▶ [Records provided]:
───
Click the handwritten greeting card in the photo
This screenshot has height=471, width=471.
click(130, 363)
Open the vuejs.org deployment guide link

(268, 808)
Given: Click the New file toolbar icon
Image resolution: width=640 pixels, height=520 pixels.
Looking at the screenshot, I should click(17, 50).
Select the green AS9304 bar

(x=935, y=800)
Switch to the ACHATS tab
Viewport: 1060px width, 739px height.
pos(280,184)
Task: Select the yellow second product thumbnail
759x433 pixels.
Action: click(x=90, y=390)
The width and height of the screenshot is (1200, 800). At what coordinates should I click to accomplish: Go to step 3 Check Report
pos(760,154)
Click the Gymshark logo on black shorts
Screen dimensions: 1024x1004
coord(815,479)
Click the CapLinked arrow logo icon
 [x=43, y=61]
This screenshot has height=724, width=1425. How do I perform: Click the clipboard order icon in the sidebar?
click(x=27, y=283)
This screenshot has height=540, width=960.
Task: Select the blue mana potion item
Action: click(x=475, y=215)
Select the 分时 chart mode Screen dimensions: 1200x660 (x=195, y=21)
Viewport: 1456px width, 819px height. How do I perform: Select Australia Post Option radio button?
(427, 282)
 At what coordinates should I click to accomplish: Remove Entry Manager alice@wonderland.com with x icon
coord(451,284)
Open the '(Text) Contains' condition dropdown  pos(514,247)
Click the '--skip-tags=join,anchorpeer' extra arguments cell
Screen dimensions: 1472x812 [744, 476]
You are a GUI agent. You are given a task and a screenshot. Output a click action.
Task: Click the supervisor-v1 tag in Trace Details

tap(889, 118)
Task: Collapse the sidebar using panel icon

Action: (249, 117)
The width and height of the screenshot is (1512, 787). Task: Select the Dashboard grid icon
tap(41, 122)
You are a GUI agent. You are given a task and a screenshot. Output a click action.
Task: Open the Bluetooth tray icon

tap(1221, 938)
───
▶ [Exercise brief]:
Please convert all of the material above into a JSON list of strings, one string for each line and no entries for blank lines.

▶ [Final result]:
[
  "Click the handwritten greeting card in the photo",
  "This screenshot has height=471, width=471.",
  "click(130, 363)",
  "Open the vuejs.org deployment guide link",
  "(268, 808)",
  "Given: Click the New file toolbar icon",
  "Image resolution: width=640 pixels, height=520 pixels.",
  "Looking at the screenshot, I should click(17, 50).",
  "Select the green AS9304 bar",
  "(x=935, y=800)",
  "Switch to the ACHATS tab",
  "Viewport: 1060px width, 739px height.",
  "pos(280,184)",
  "Task: Select the yellow second product thumbnail",
  "759x433 pixels.",
  "Action: click(x=90, y=390)",
  "The width and height of the screenshot is (1200, 800). At what coordinates should I click to accomplish: Go to step 3 Check Report",
  "pos(760,154)",
  "Click the Gymshark logo on black shorts",
  "Screen dimensions: 1024x1004",
  "coord(815,479)",
  "Click the CapLinked arrow logo icon",
  " [x=43, y=61]",
  "This screenshot has height=724, width=1425. How do I perform: Click the clipboard order icon in the sidebar?",
  "click(x=27, y=283)",
  "This screenshot has height=540, width=960.",
  "Task: Select the blue mana potion item",
  "Action: click(x=475, y=215)",
  "Select the 分时 chart mode Screen dimensions: 1200x660 (x=195, y=21)",
  "Viewport: 1456px width, 819px height. How do I perform: Select Australia Post Option radio button?",
  "(427, 282)",
  " At what coordinates should I click to accomplish: Remove Entry Manager alice@wonderland.com with x icon",
  "coord(451,284)",
  "Open the '(Text) Contains' condition dropdown  pos(514,247)",
  "Click the '--skip-tags=join,anchorpeer' extra arguments cell",
  "Screen dimensions: 1472x812 [744, 476]",
  "You are a GUI agent. You are given a task and a screenshot. Output a click action.",
  "Task: Click the supervisor-v1 tag in Trace Details",
  "tap(889, 118)",
  "Task: Collapse the sidebar using panel icon",
  "Action: (249, 117)",
  "The width and height of the screenshot is (1512, 787). Task: Select the Dashboard grid icon",
  "tap(41, 122)",
  "You are a GUI agent. You are given a task and a screenshot. Output a click action.",
  "Task: Open the Bluetooth tray icon",
  "tap(1221, 938)"
]